Word for word, retype each record shown below.

━━ RECORDS TO USE

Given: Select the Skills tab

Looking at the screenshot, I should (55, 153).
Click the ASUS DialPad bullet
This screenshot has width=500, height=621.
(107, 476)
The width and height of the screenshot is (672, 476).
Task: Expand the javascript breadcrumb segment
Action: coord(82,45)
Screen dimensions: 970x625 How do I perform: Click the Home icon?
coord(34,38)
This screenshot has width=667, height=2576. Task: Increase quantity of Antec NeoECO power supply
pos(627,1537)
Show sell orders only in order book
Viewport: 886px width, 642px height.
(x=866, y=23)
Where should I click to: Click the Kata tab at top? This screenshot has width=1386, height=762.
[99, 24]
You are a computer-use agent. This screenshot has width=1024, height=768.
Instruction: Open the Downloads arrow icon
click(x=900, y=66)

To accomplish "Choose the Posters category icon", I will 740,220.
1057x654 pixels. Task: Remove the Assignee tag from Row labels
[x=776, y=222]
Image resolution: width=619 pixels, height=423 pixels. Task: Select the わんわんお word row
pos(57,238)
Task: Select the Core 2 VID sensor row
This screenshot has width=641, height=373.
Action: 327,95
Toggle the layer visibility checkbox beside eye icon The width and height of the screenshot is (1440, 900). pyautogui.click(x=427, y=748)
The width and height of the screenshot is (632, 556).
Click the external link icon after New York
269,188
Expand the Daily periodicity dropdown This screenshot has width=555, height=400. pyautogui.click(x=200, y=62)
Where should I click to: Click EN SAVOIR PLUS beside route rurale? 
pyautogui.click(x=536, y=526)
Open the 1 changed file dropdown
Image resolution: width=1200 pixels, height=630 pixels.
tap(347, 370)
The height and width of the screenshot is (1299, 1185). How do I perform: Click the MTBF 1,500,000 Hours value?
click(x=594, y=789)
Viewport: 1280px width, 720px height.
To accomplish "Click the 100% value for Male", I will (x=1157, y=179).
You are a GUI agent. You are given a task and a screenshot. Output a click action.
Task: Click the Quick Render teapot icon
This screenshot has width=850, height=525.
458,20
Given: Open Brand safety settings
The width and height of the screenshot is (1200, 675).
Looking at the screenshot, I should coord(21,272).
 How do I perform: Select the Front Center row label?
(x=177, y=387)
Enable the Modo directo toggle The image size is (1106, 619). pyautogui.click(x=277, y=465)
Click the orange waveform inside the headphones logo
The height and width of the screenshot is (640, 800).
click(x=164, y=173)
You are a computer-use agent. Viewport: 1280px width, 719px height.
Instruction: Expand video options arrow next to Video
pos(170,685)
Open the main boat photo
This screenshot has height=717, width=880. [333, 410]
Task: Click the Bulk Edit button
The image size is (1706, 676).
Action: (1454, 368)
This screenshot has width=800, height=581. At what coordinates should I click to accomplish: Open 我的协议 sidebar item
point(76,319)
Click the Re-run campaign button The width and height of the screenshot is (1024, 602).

━━━━

| ANSWER AREA |
Given: Select the Skills tab

Looking at the screenshot, I should (55, 153).
Click the ASUS DialPad bullet
This screenshot has width=500, height=621.
(107, 476)
The width and height of the screenshot is (672, 476).
Task: Expand the javascript breadcrumb segment
Action: coord(82,45)
Screen dimensions: 970x625 How do I perform: Click the Home icon?
coord(34,38)
This screenshot has width=667, height=2576. Task: Increase quantity of Antec NeoECO power supply
pos(627,1537)
Show sell orders only in order book
Viewport: 886px width, 642px height.
(x=866, y=23)
Where should I click to: Click the Kata tab at top? This screenshot has width=1386, height=762.
[99, 24]
You are a computer-use agent. This screenshot has width=1024, height=768.
Instruction: Open the Downloads arrow icon
click(x=900, y=66)

To accomplish "Choose the Posters category icon", I will 740,220.
1057x654 pixels. Task: Remove the Assignee tag from Row labels
[x=776, y=222]
Image resolution: width=619 pixels, height=423 pixels. Task: Select the わんわんお word row
pos(57,238)
Task: Select the Core 2 VID sensor row
This screenshot has width=641, height=373.
Action: 327,95
Toggle the layer visibility checkbox beside eye icon The width and height of the screenshot is (1440, 900). pyautogui.click(x=427, y=748)
The width and height of the screenshot is (632, 556).
Click the external link icon after New York
269,188
Expand the Daily periodicity dropdown This screenshot has width=555, height=400. pyautogui.click(x=200, y=62)
Where should I click to: Click EN SAVOIR PLUS beside route rurale? 
pyautogui.click(x=536, y=526)
Open the 1 changed file dropdown
Image resolution: width=1200 pixels, height=630 pixels.
tap(347, 370)
The height and width of the screenshot is (1299, 1185). How do I perform: Click the MTBF 1,500,000 Hours value?
click(x=594, y=789)
Viewport: 1280px width, 720px height.
To accomplish "Click the 100% value for Male", I will (x=1157, y=179).
You are a GUI agent. You are given a task and a screenshot. Output a click action.
Task: Click the Quick Render teapot icon
This screenshot has width=850, height=525.
458,20
Given: Open Brand safety settings
The width and height of the screenshot is (1200, 675).
Looking at the screenshot, I should coord(21,272).
 How do I perform: Select the Front Center row label?
(x=177, y=387)
Enable the Modo directo toggle The image size is (1106, 619). pyautogui.click(x=277, y=465)
Click the orange waveform inside the headphones logo
The height and width of the screenshot is (640, 800).
click(x=164, y=173)
You are a computer-use agent. Viewport: 1280px width, 719px height.
Instruction: Expand video options arrow next to Video
pos(170,685)
Open the main boat photo
This screenshot has height=717, width=880. [333, 410]
Task: Click the Bulk Edit button
The image size is (1706, 676).
Action: (1454, 368)
This screenshot has width=800, height=581. At what coordinates should I click to accomplish: Open 我的协议 sidebar item
point(76,319)
Click the Re-run campaign button The width and height of the screenshot is (1024, 602).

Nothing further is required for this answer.